Le lean manufacturing, quant à lui, s’intéresse à la manière de produire plus efficacement, plus rapidement et à moindre coût. Cette démarche a pour but d’améliorer l’ensemble du processus de fabrication. Comment faire en sorte que la production soit plus efficiente? En optimisant notamment les espaces de travail et leur organisation, grâce à la méthode 5S :

  1. Sélectionner (faire le tri et supprimer l’inutile);
  2. Situer (trouver la place optimale pour chaque chose);
  3. Scintiller (nettoyer, inspecter et réparer);
  4. Standardiser (standardiser les règles);
  5. Suivre (analyser les actions et s’améliorer).

Investir dans la technologie

L’utilisation judicieuse de la technologie peut améliorer le flux de travail numérique, les processus opérationnels, la formation des employés et plusieurs autres aspects des activités d’une entreprise.

La technologie renforce l’efficience de l’organisation en automatisant certaines opérations, libérant ainsi vos travailleurs des tâches routinières pour qu’ils puissent se consacrer aux tâches à valeur ajoutée pour l’entreprise.

De plus, elle améliore certains aspects comme la traçabilité, qui permet de mieux comprendre les besoins de la clientèle, ou la prévention. Pour ce dernier point, on peut donner comme exemple l’installation d’un capteur dans les équipements. Celui-ci, en envoyant un signal pour dire qu’il est temps d’entretenir la machine ou de remplacer une pièce, permettra d’anticiper les bris et d’être en mode planification au lieu d’être en mode réaction. On évite ainsi les arrêts dans la chaîne de production et les coûts qui en découleraient.

Toujours avoir la rentabilité en tête

Pour être une entreprise performante, vous devez faire une réflexion en amont sur le coût de revient (la somme de toutes les dépenses nécessaires à la production d’un bien et à la finalisation d’un service) et le seuil de rentabilité (et le point mort), essentiels pour déterminer à partir de quel moment votre organisation est rentable. Ce travail permet d’établir les bases de la planification stratégique.

Une fois les objectifs identifiés, il est temps de développer un outil budgétaire qui vous permettra d’établir des prévisions financières pour les deux ou trois prochaines années et de mettre en place un tableau de bord avec des indicateurs de performance pour mesurer régulièrement les résultats. Cela vous permettra d’apporter des corrections s’il y a des écarts par rapport à l’objectif, ou, à l’inverse, de continuer dans la même direction si tout se passe bien.

Mettre en place les outils de suivi

Privilégiez un tableau de bord équilibré, mais succinct, où tant les aspects RH et financiers (revenus, chiffres d’affaires, ventes, coûts, dépenses), opérationnels (amélioration, optimisation, efficience, efficacité) et de qualité (satisfaction clientèle) sont représentés.

Le tableau de bord permet d’accompagner concrètement l’organisation dans l’identification des objectifs fixés, la planification, la projection. Il sert aussi à mettre en place les procédés, les méthodes et les solutions pour les atteindre.

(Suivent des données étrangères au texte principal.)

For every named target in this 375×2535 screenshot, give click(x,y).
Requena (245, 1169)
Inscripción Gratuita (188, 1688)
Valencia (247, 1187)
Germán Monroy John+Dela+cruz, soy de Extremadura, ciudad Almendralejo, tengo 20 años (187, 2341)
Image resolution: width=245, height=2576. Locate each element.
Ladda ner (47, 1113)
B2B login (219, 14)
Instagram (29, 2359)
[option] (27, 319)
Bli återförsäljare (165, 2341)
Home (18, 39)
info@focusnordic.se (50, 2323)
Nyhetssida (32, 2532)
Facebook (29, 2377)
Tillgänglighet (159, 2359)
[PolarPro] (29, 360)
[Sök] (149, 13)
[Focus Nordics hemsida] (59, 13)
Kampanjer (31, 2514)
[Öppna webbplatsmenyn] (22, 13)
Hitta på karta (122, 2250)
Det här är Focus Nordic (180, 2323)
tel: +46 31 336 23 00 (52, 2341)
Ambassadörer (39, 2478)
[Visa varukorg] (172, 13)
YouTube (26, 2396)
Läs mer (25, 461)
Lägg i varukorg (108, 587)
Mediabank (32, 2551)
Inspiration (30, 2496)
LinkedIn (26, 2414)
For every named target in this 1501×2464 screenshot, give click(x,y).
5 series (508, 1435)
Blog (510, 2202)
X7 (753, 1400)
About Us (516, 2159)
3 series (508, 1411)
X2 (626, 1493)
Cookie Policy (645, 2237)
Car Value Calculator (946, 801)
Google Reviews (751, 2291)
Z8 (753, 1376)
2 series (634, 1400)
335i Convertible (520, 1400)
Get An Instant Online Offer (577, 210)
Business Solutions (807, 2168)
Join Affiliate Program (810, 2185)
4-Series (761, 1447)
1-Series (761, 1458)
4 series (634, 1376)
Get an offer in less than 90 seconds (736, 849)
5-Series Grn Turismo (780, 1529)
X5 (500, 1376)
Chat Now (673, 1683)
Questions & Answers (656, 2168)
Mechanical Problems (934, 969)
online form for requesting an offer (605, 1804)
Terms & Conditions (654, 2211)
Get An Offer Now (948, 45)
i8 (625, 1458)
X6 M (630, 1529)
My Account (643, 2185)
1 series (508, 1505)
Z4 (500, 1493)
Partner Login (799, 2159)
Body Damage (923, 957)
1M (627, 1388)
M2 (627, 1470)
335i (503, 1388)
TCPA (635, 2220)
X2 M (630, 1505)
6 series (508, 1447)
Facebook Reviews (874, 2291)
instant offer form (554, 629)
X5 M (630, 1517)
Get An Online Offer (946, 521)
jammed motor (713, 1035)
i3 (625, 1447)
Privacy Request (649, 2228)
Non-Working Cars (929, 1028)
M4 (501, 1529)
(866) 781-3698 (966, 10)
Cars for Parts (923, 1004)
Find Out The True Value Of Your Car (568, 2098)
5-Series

Tirer le meilleur parti des ressources humaines

Un des aspects que vous ne devez pas négliger en matière de performance organisationnelle, ce sont les employés. Plus ils sont motivés, utilisés à leur plein potentiel et que leurs talents sont reconnus, plus l’entreprise sera performante.

C’est une des responsabilités les plus importantes dans une organisation : faire en sorte que les employés se sentent concernés et valorisés, de façon à ce qu’ils adhèrent avec confiance à la vision de l’équipe dirigeante et travaillent pour y accéder ensemble.

Voici quelques-uns des indicateurs à avoir en tête pour mesurer la performance de votre entreprise sur le plan des ressources humaines : le taux de roulement, le nombre de départs, le taux d’absentéisme, le laps de temps nécessaire pour pourvoir un poste, le taux de productivité et le taux de satisfaction au travail.

Intégrer tous les aspects

Tout comme le corps humain, les entreprises sont des organismes vivants qui fonctionnent grâce au travail de différents organes. Il faut donc garder à l’esprit qu’il est indispensable d’agir simultanément sur plusieurs composantes de l’entreprise pour la rendre plus performante.